Tout en parlant, l'adjudant jouait avec un petit bouddha. Une petite statue verte, comme si la mousse d'Angkor la mangeait. Nostalgique du Viet-Nam, il avait épinglé, avec des cartes de l'Algérie et de notre secteur trouées par des punaises jaunes, une vue aérienne du quartier de la pagode des corbeaux à Hanoi.
— Vous avez été en Indo? lui demandai-je.
— Oui...J'y suis arrivé avec de Lattre en 50...Quel type! S'il avait vécu plus longtemps, on n'aurait pas perdu l'Indochine, mon commandant...
— C'est sûr...Mais ce coup-ci, on perdra pas...L'Algérie restera française...
— J'en suis pas si sûr, mon commandant...
Je répondis avec indignation.
— Comment pouvez-vous tenir de tels propos, Clerc?
-— Les Français n'aiment pas l'armée, mon commandant...Tout le monde est favorable à l'Algérie française, évidemment, mais qui veut mouiller sa chemise pour elle? Personne...J'ai passé dix jours en métropole. À Marseille comme à Lyon, je me suis aperçu qu'en France on s'en fout pas mal de garder l'Algérie...Presque toute la presse parisienne est contre nous, mon commandant.
— Vous exagérez...
— J'aimerais que vous ayez raison, mon commandant. Personnellement, j'ai jamais cru qu'on pourrait rester dans ce pays. Tout simplement parce que la Méditerranée, quoi qu'on en dise, n'est pas la Seine...En feuilletant le guide rouge Michelin, j'ai remarqué que ses rédacteurs ont inclus Genève dans le guide de la France alors que n'y figure aucune localité des départements d'Algérie...

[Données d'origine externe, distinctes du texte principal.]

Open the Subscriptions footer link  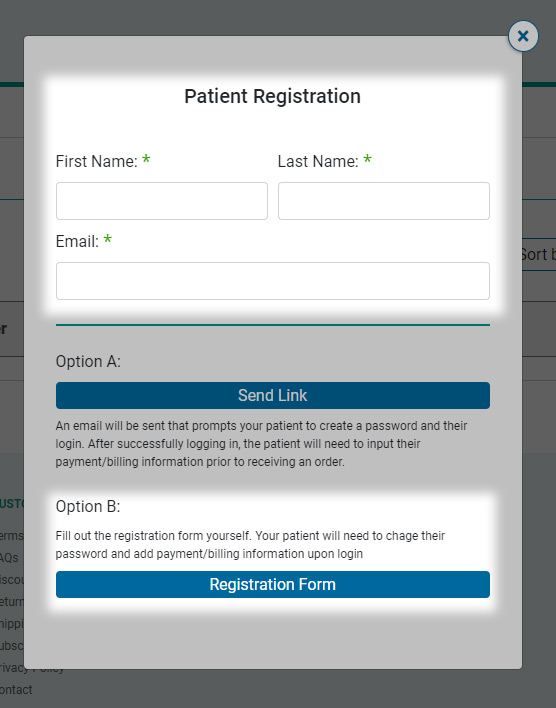[x=12, y=646]
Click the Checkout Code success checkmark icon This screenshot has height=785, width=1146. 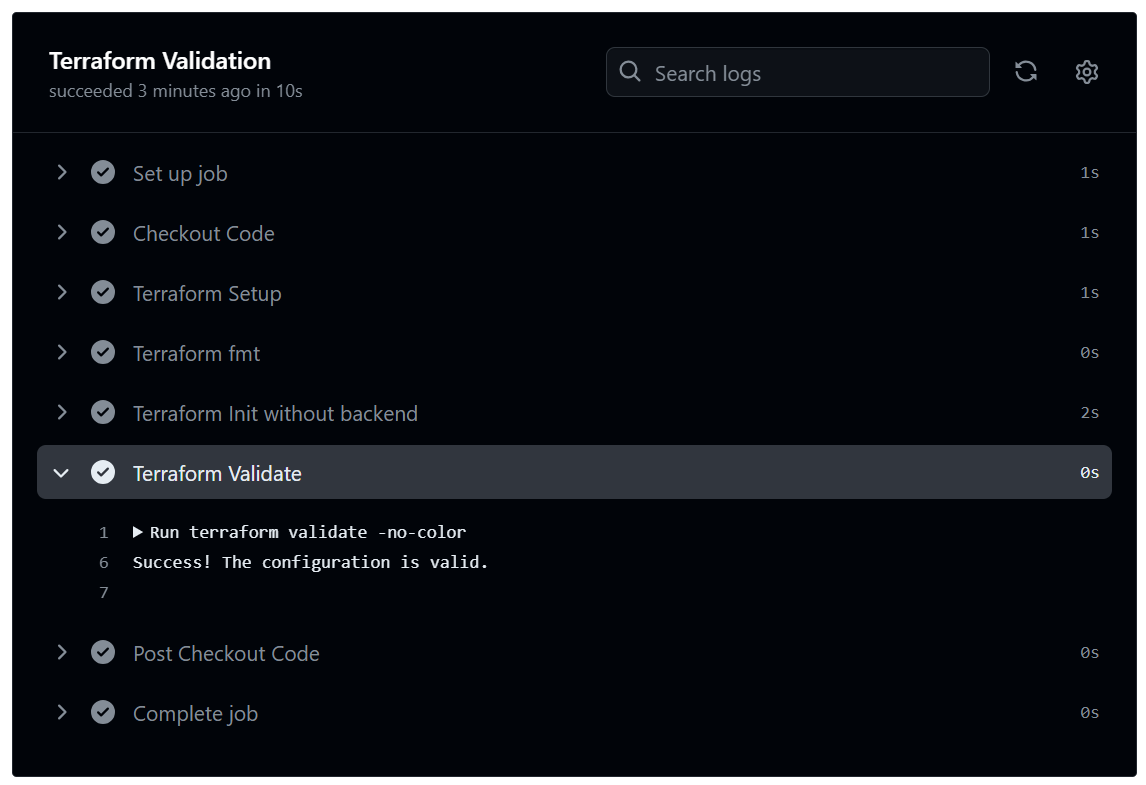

En 1956, la République française, quatrième du nom, guerroyait pour sauver l'intégrité du territoire national. Nous venions de perdre l'Indochine, le Maroc, la Tunisie...Les gens l'ont oublié ou s'en souviennent à moité. L'Algérie était une province française depuis 1830 avant Nice et la Savoie. 90 % de la population était d'origine autochtone. Il y avait des descendants des conquérants arabes, des Kabyles et d'autres populations berbères, sans compter les Juifs qui s'étaient assimilés à la minorité européenne. Minorité importante de 10 % constituée de Français, de Valenciens, d'Andalous, de Minorquins, d'Italiens, d'Alsaciens, de Maltais etc. Les côtes, en particulier l'Algérois et l'Oranie, étaient beaucoup plus francisées. À part la Casbah, qui sentait déjà l'Orient, Alger était plus français que Perpignan ou Béthune. Tout y rappelait la métropole. Les arcades du Front de Mer imitaient le Paris du baron Haussmann. Le quartier de Belcourt évoquait Lyon. Les villas des hauteurs concurrençaient leurs cousines de Nice. Sans aucun plan précis, les Français avaient construit à la va que je te pousse. Les maisons louis-philipparde avaient annoncé les hôtels particuliers et les splendeurs du Second Empire. Après les atlantes sur les corniches, les architectes s'étaient entichés du style néo-moresque. Aux alentours de la seconde guerre mondiale, Alger avait adopté une architecture méditerranéenne, avec des immeubles adaptés au soleil et à la lumière du pays.